On Sunday evening, a mere three hours before the rules were to take effect, as prosecutors and law enforcement officials and judges and lawyers began preparing for the new bail system, they were thrown a major curveball.  The Supreme Court sent an email to judges informing them that the amendments to the rules would not go into effect at midnight, but instead the rules without the amendments would become law in 3 hours.  Those at the local level likely spent the better part of the week trying to understand how the amendments proposed on Monday June 25, 2019 meshed with the rules, only then to be told forget about the amendment and go back to the original version a mere 8 days later at the absolute eleventh hour.

That these new bail rules were so flawed that they needed to be amended before they go into effect, unconstitutionally, yet now we don’t need the amendments for another six months, is called waffling.  Or a few other things.  Vacillating.  Wavering.  Wishy-washy.  Irresolute.  Indecisive.  Yo-yo-ing.  Uncertain.  Call it what you will, but something is amiss and it’s time for legislators and officials to finally weigh in on this mishmash of criminal justice that drives the pretrial release of criminal defendants.

Still, we get it—it was an unconstitutional move by the Missouri Supreme Court—yet why not just delay the entire rules change along with the fixes for six months to give proper time for people to understand what is going on and make sure the correct fixes are in place?

Back to the fundamental question: what is going on over at the Supreme Court and is this how Missouri wants to make changes to the bail system?  From a process that lacks transparency to a moving target of rules changing moments before defendants are brought before the court, the Supreme Court is now saying work under the flawed rules until January 1, 2020 when we can change the rules yet again.

Perhaps the Laclede County Sheriff’s Office said it best in a press release on June 27, 2019…

“The Missouri Supreme Court has basically given a free pass to those who are repeatedly breaking into our houses, our businesses, stealing vehicles or dealing drugs. When we make an arrest, regardless of how many burglaries you have committed in the past, or vehicles you have stolen, if you have no violent crime in your criminal history, and you make it to your court dates, you will get a summons to appear in court.”


“As silly as it sounds we could arrest a suspect for burglary on Monday, who has no violent crime history, issue him a summons, arrest him on Wednesday for a different burglary and be required to issue him a summons on that case, the Supreme Court has really put people’s property in danger. In the eyes of the Supreme Court I guess it is basically “rinse and repeat for law enforcement,” said the Sheriff.

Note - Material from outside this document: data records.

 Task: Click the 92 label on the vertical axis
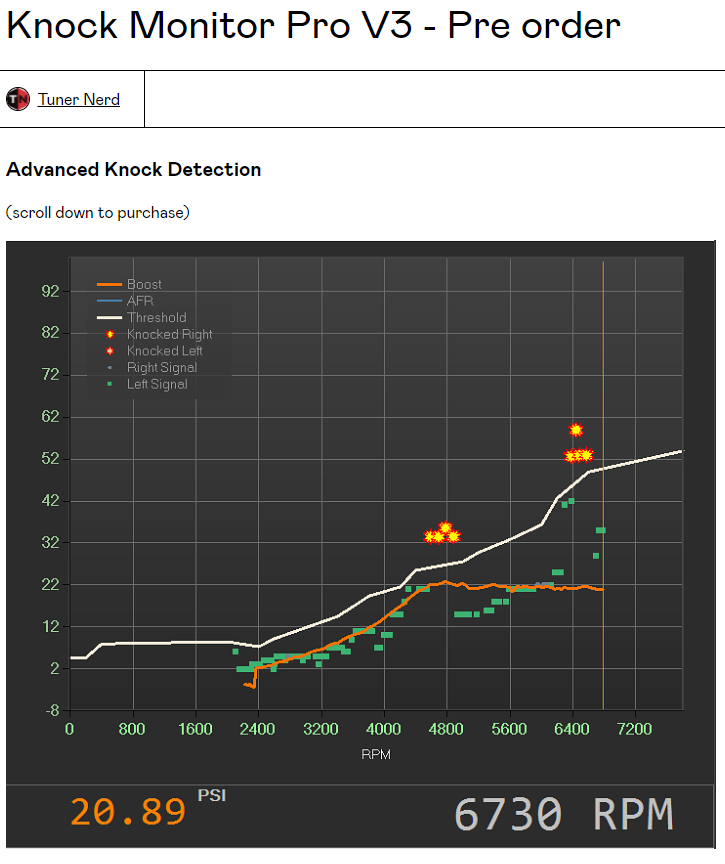tap(49, 291)
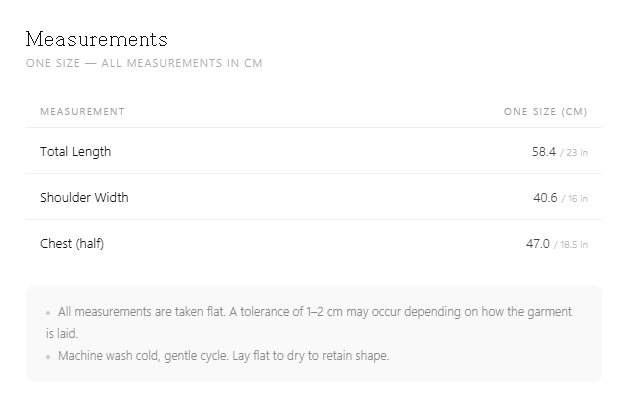Click the MEASUREMENT column header
The width and height of the screenshot is (623, 394).
(x=82, y=112)
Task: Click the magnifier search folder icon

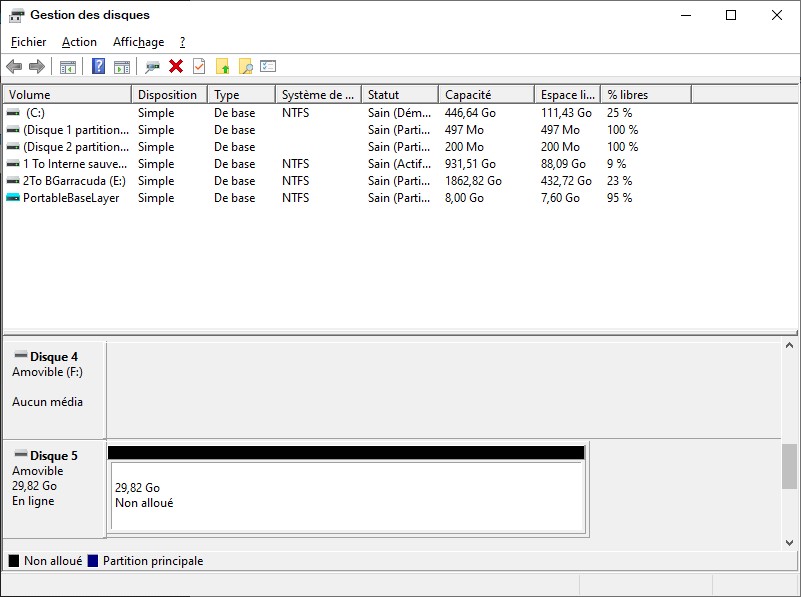Action: [x=245, y=67]
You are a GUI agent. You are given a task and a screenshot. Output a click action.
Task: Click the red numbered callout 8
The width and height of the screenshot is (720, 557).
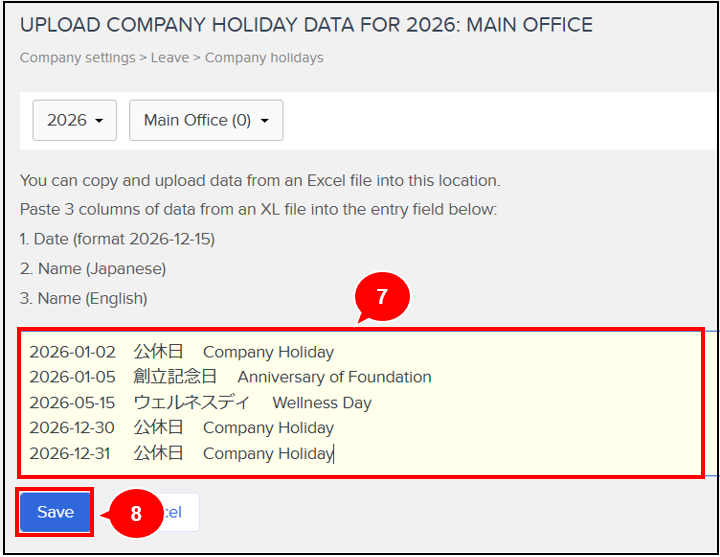click(x=136, y=513)
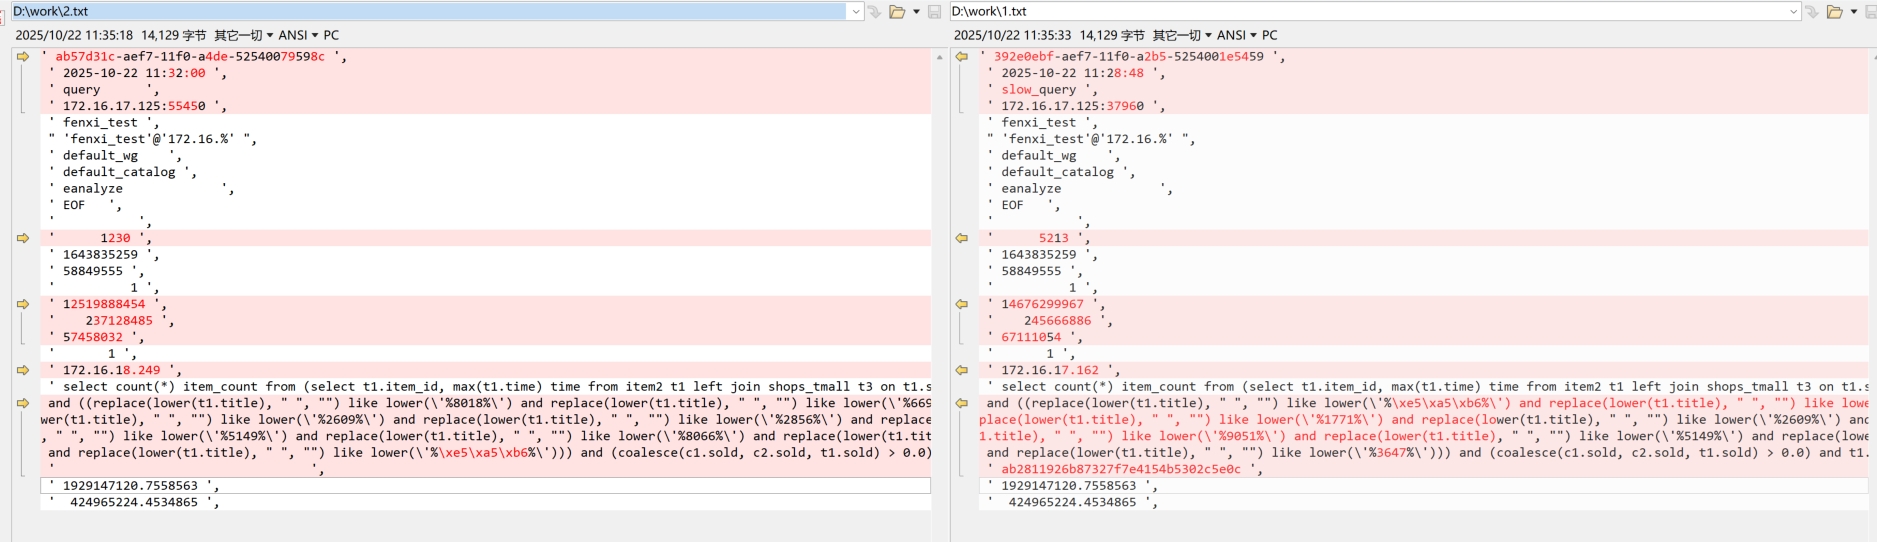The width and height of the screenshot is (1877, 542).
Task: Expand the right file path history dropdown
Action: [1793, 12]
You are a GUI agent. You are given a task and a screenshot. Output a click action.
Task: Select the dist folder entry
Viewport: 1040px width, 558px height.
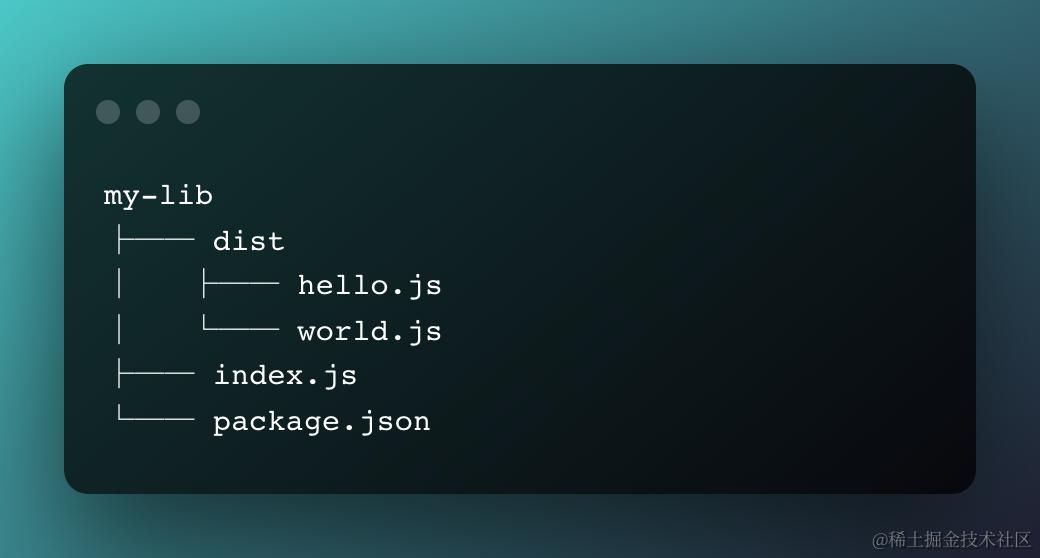tap(248, 241)
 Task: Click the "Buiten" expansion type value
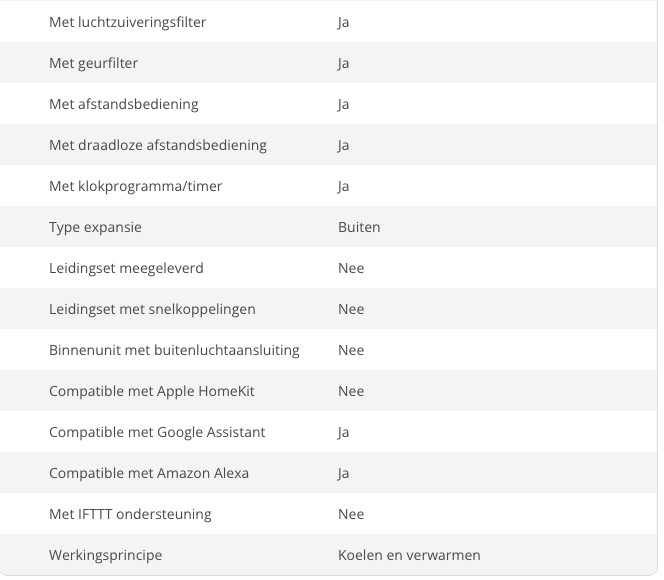(x=359, y=227)
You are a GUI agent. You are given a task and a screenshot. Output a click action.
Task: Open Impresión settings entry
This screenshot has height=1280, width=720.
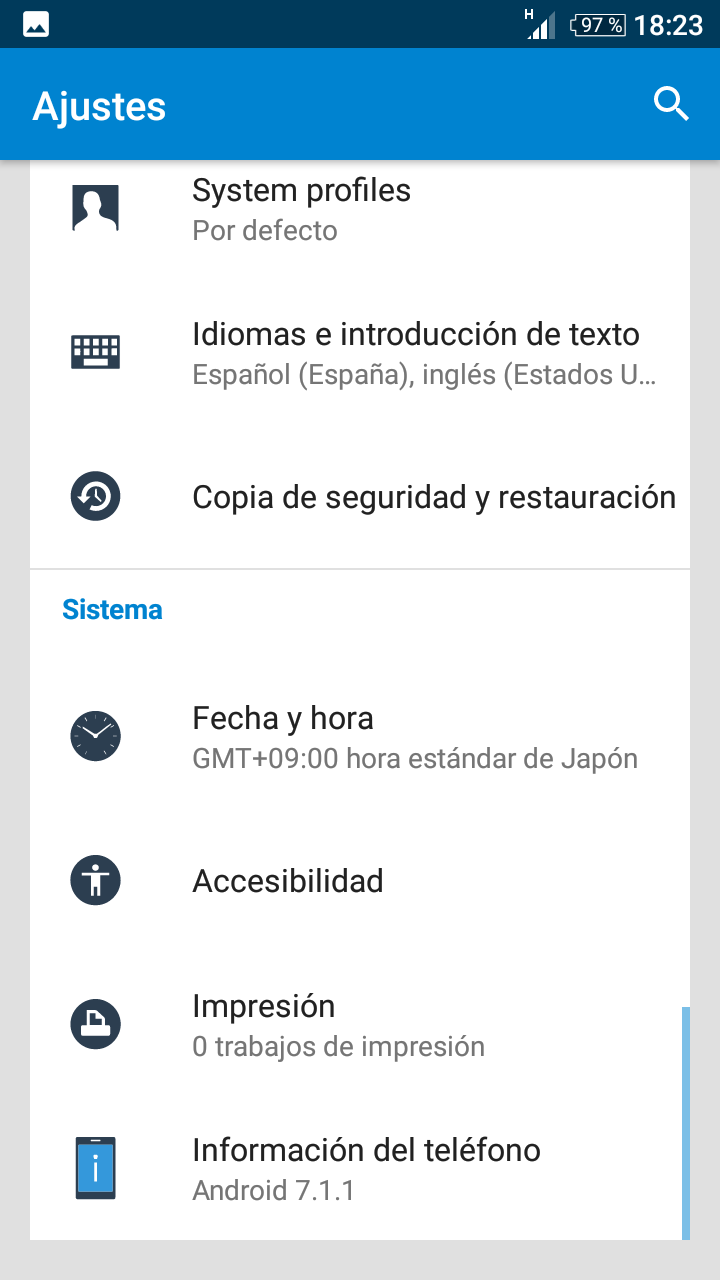point(360,1024)
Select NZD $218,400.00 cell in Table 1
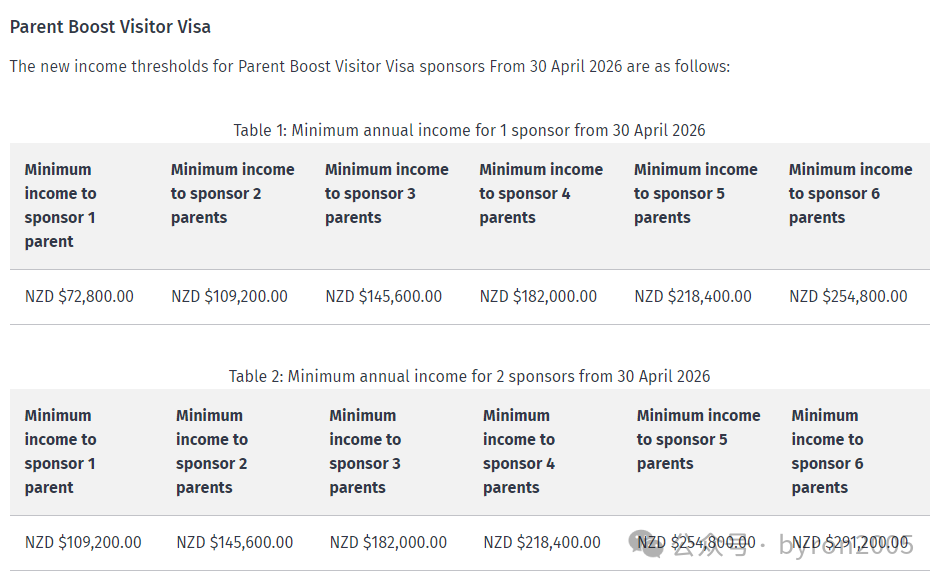Viewport: 944px width, 583px height. [x=693, y=296]
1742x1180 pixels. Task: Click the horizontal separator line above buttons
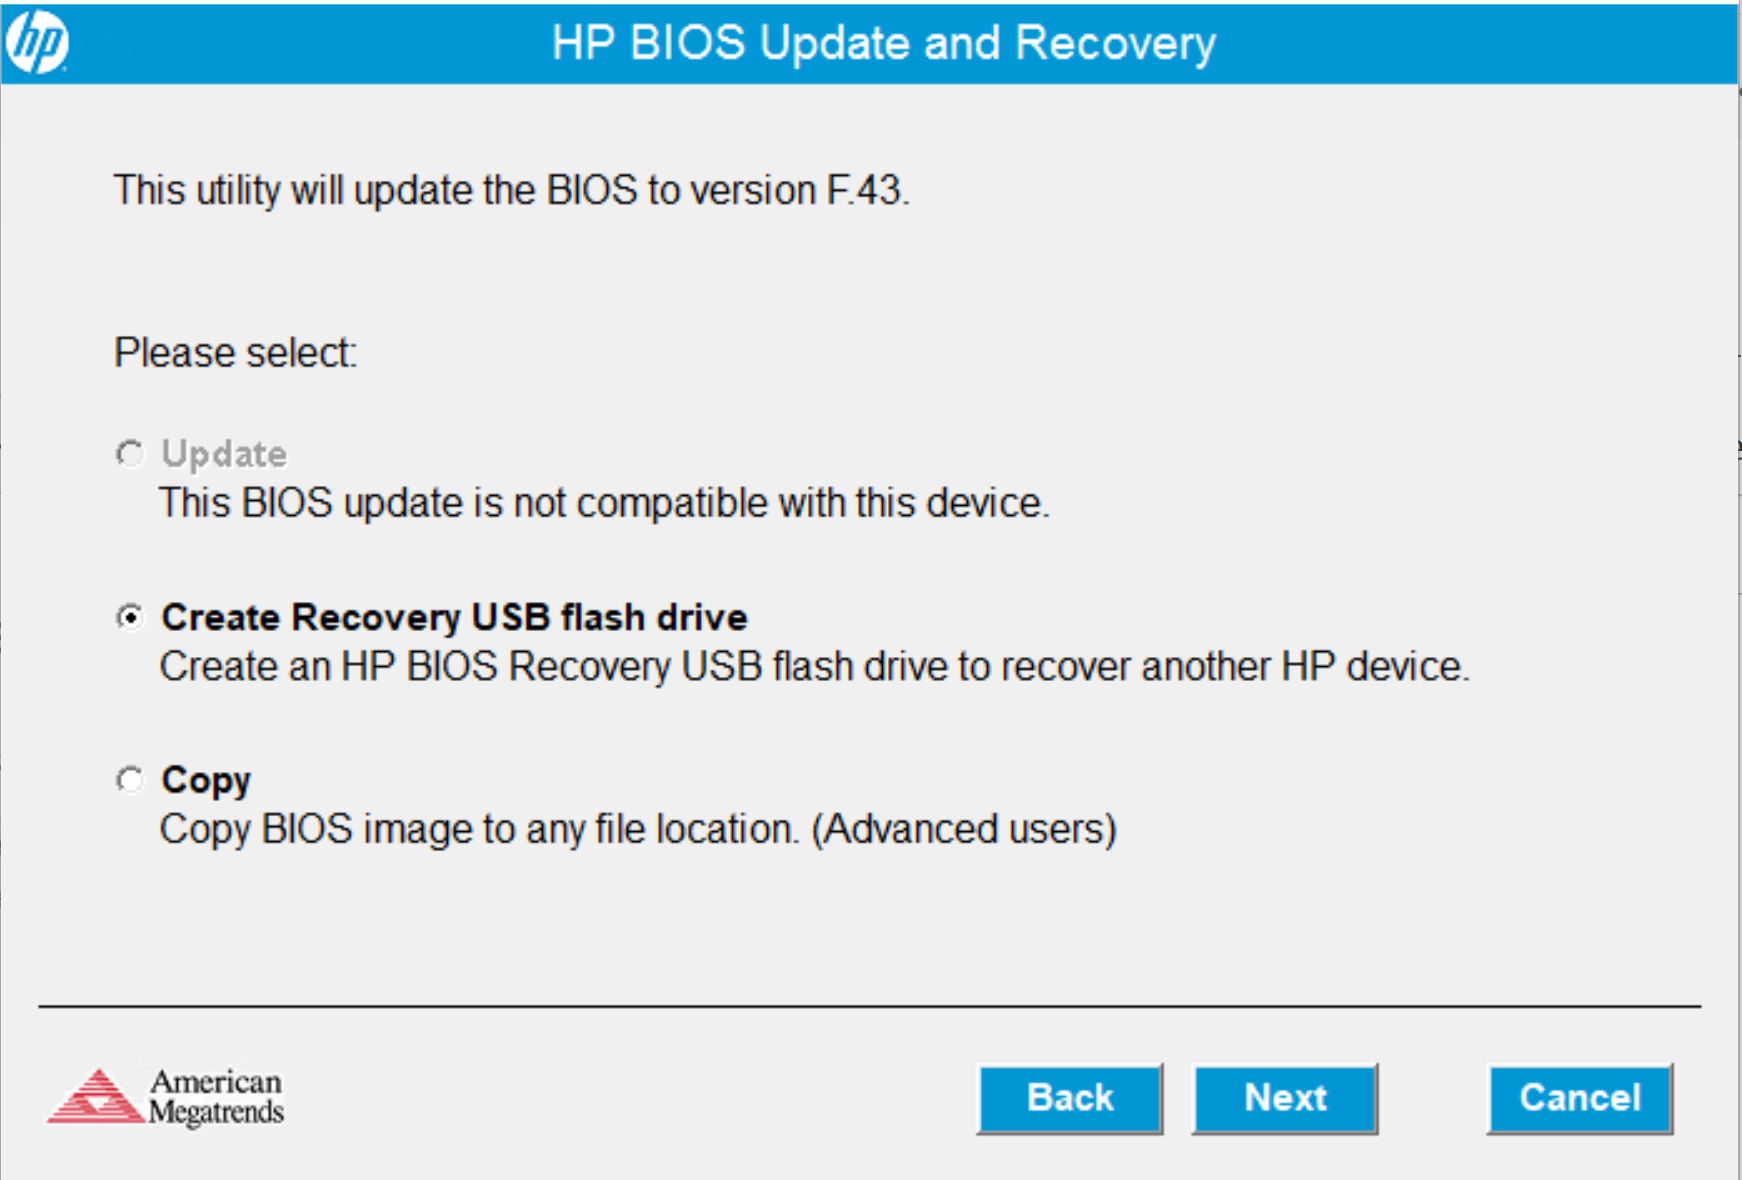coord(869,1006)
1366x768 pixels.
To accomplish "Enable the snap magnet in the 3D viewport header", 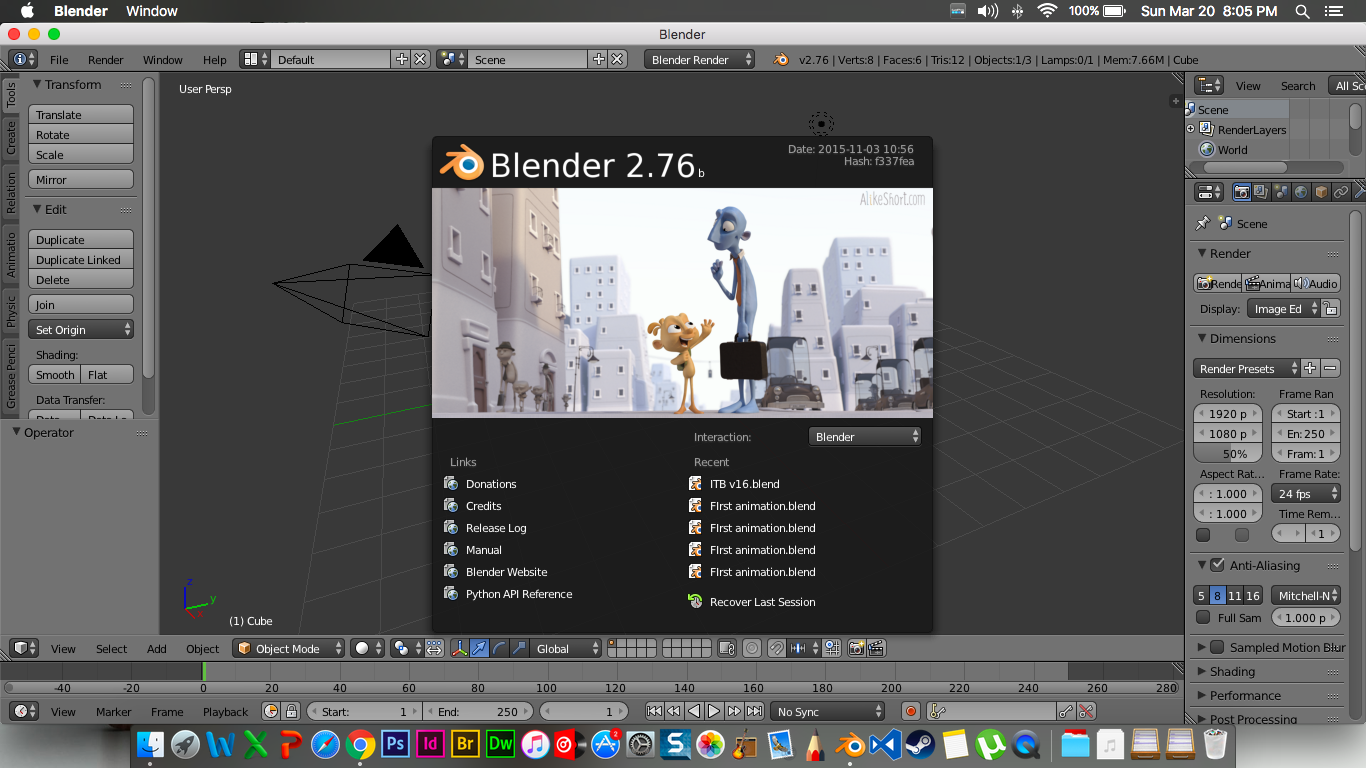I will (x=778, y=648).
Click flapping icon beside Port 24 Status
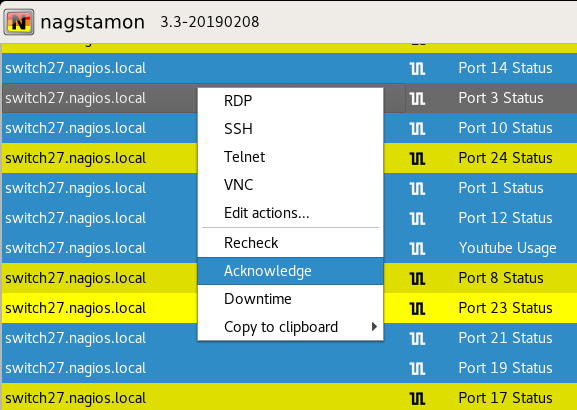Viewport: 577px width, 410px height. coord(417,158)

It is time for public officials to demand that the Supreme Court rescind all of the bail rules and that the Governor or legislature form a blue-ribbon task force to look at Missouri’s bail system in a public, transparent, fair process that is fully open to the public and the involvement of critical voices in the criminal justice system.   The system of risk-based preventative detention, which appears to be the endgame of the judiciary, is no longer the preferred approach to bail reform across the country for a myriad of reasons.  More sensible approaches to bail reform exist, including our Fourth Generation of Bail Reform which can be used as a framework for a more consensus-based approach.

It is time to let local and state officials weigh in on changes to the bail system in Missouri.  Unfortunately, the curtains are closed over at the Supreme Court.  As Lord Acton once said: “Everything secret degenerates, even the administration of justice; nothing is safe that does not show how it can bear discussion and publicity.”